Does every person who accesses patient data (ePHI) have a unique username and password - no shared logins?

Are user access levels restricted by role so that front desk staff, clinical staff, and billing each see only what they need?

Do workstations and applications lock automatically after 5 minutes or less of inactivity?

Is there a documented process to revoke system access within 24 hours when an employee leaves or changes roles?

Is multi-factor authentication (MFA) enabled on all accounts that can access patient data - including email, EHR, and remote access?

Are all workstations, laptops, and portable devices encrypted with full-disk encryption (such as BitLocker or FileVault)?

Is patient data encrypted in transit using TLS 1.2 or higher for email, web portals, and remote connections?

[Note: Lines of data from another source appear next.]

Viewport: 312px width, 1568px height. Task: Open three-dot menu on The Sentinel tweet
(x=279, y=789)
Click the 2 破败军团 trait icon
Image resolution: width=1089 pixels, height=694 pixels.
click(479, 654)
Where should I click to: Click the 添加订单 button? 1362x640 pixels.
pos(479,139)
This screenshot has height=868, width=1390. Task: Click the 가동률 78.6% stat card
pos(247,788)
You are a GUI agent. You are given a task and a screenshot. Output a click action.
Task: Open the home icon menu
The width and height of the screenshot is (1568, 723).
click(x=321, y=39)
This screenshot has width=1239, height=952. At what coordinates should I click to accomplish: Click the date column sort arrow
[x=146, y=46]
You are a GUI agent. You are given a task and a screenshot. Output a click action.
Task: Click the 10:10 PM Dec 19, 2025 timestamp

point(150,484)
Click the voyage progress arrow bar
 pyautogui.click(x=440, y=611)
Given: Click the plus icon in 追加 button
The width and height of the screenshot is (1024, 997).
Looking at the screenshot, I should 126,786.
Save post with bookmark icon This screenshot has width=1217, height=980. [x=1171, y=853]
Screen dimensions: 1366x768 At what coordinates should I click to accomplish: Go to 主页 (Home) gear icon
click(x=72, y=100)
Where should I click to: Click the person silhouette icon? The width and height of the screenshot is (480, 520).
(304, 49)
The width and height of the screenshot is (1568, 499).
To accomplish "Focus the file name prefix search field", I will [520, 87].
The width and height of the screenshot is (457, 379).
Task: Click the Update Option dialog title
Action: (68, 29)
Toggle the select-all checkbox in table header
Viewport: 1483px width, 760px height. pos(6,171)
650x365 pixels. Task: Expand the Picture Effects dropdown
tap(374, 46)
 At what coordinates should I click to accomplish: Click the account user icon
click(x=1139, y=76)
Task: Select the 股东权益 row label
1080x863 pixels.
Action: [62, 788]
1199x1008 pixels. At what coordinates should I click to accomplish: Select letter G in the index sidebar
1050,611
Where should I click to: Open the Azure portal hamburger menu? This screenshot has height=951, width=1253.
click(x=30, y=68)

Are your backups encrypted - both local copies and anything stored offsite or in the cloud?

Does your EHR vendor provide written confirmation that patient data is encrypted at rest in their environment?

Is your clinical network segmented from guest Wi-Fi, personal devices, and IoT equipment (smart TVs, cameras, etc.)?

Is a business-grade firewall in place with active threat management, intrusion detection, and current firmware?

Is endpoint protection (EDR or managed antivirus) installed and actively monitored on every workstation and server?

Are all operating systems, applications, and firmware patched within 30 days of critical security updates being released?

Do your backups follow the 3-2-1 rule: three copies of data, on two different media types, with one stored offsite or in immutable cloud storage?

Have you tested a full restore of your practice management database and imaging data within the last 90 days - not just verified that "backup completed successfully"?

Do you have a documented Recovery Time Objective (RTO) and Recovery Point Objective (RPO) that your staff and IT provider have agreed to?

Are your backup copies isolated from your production network so that ransomware cannot encrypt them along with your live data?

Have you completed a formal HIPAA Security Risk Assessment (SRA) within the last 12 months, and is it documented with findings, risk ratings, and a remediation plan?

Do you have signed, current Business Associate Agreements (BAAs) on file for every vendor that handles patient data - including your IT provider, cloud services, billing company, and shredding service?

Do all staff members receive documented HIPAA security awareness training at hire and at least annually, including phishing recognition, password policies, and incident reporting?